Phyllis was one of the chosen few in whom the capacity to love was inordinate. Her one thought was to make herself indispensable to the man to whom she had given herself. Adair was the last thing in her head at night, the first at dawn. Hardly was there an act of hers in which his personality was not a contributing factor. Her insatiable ambition was to please and delight him, and her brain was ever busy to find fresh ways, and improve on the old. Her finesse, her humor, her ardent and tender imagination--all were enlisted to a single end. Passion she had in plenty, for she was of a voluptuous nature, and the blood coursed hotly in her veins--but she had more than that to give him, and was possessed of a thousand captivating arts to ensnare this love that was said to be so elusive, and bind it tight with a myriad silken threads.

It will be asked was Adair worthy of so supreme a devotion? Is it not enough to answer that he was not altogether unworthy?
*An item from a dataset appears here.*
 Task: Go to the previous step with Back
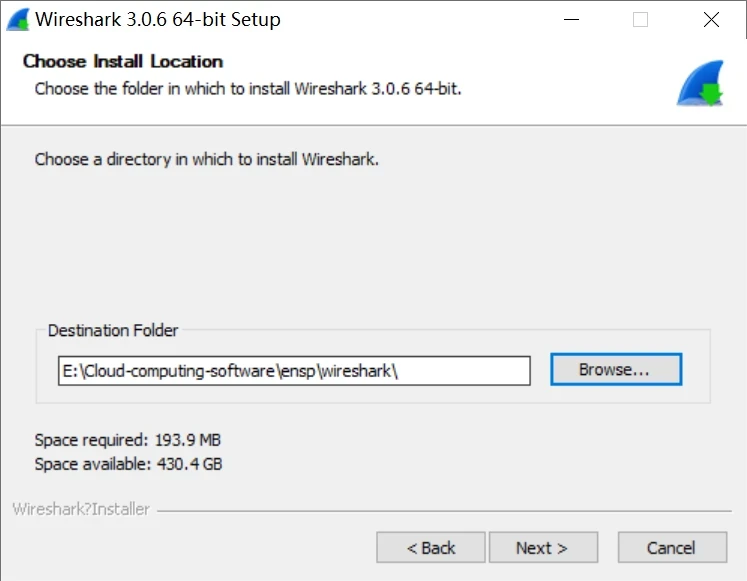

There was a lot of human clay in the creature, and while Phyllis was exerting all her blithe young ardor to keep the altar-fires aflame, he was content to look on lazily, and man-like, take many things for granted. Had she been no better, their love would have run the ordinary course, and perished fast enough on the rocks of habit and satiety. Adair's spiritual side was all but dormant. He was encased in materialism as stoutly as some of us in fat; whatever gropings he had toward higher things were all in the direction of the stage. Feelings he could not initiate himself he took here ready made, and showed almost a genius in their comprehension. He presented a paradox of one who could admirably "get into" any written character, and yet who was wholly unable to "get into" his own.
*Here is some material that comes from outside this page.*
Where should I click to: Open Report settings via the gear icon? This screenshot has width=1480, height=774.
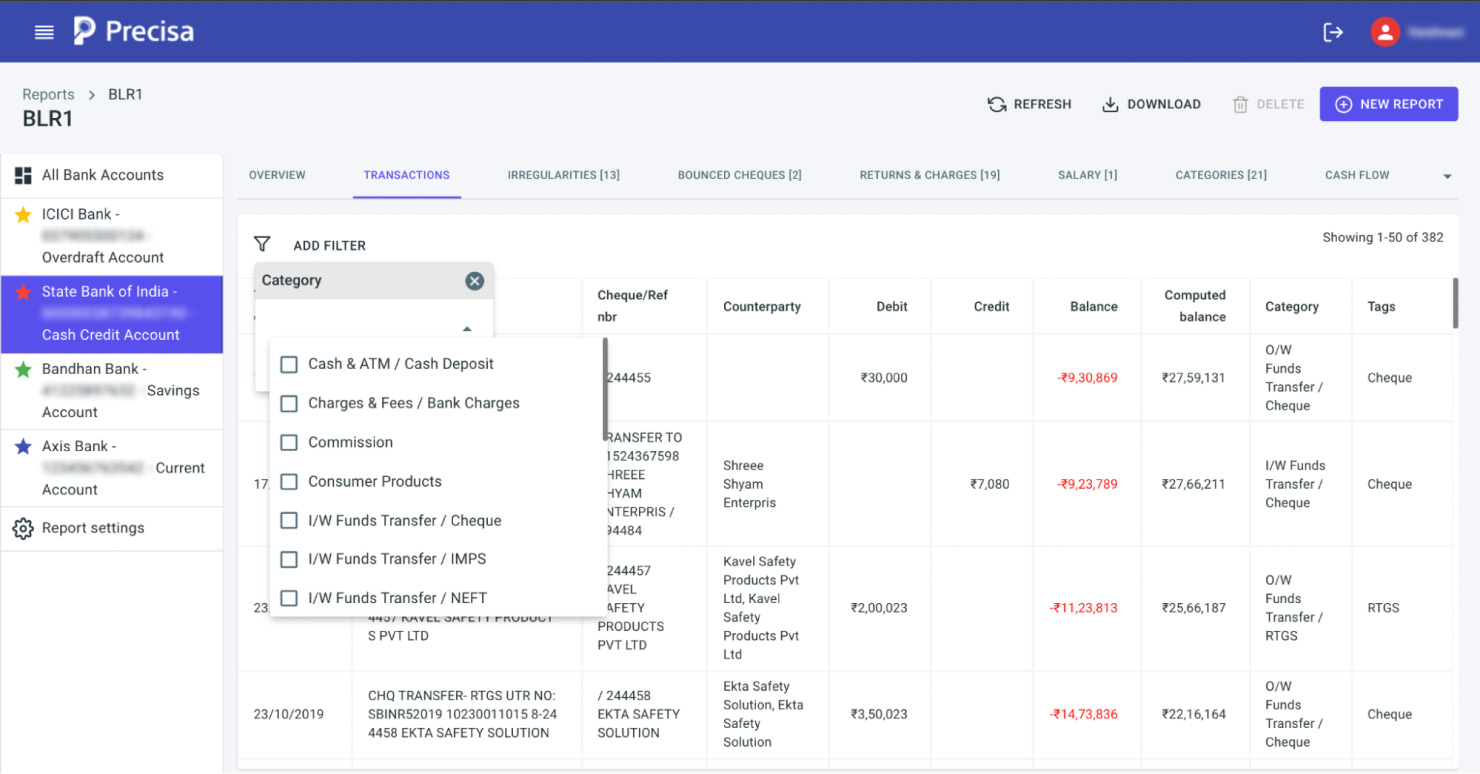[23, 528]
Phyllis knew much more what laid beneath than he. To her the yearning, troubled, inarticulate soul of the man appealed as pathetically as the sight of some great, ashamed, bearded fellow who had never been taught to read. In the finer sense Adair had never been taught anything. His instincts alone had saved him from being a clod. In his fight up from the bottom he had arrived a good deal splashed with mud; and Phyllis, figuratively speaking, rolled back her sleeves, and set herself to tubbing him.

He was extraordinarily submissive in this respect, extraordinarily grateful and responsive. He made no pretense of hiding his ignorance, but questioned her like a child, and often as artlessly. At thirty-four he was having the universe reconstructed for him, and the process filled him with astonishment. Phyllis read aloud to him from such unheard-of authors as Thackeray, Carlyle, Hardy, Stevenson, and Meredith until these strange names became quite familiar. She could read French, too, translating as she went, while he sat back, profoundly respectful and impressed, his humility tinged with the zest of ownership. Yes, her youth, her beauty, her intelligence, her love, all were his; and as he gazed at her through the haze of his cigar, the words often fell heedlessly on his ear as he felt the mantling of a divine contentment.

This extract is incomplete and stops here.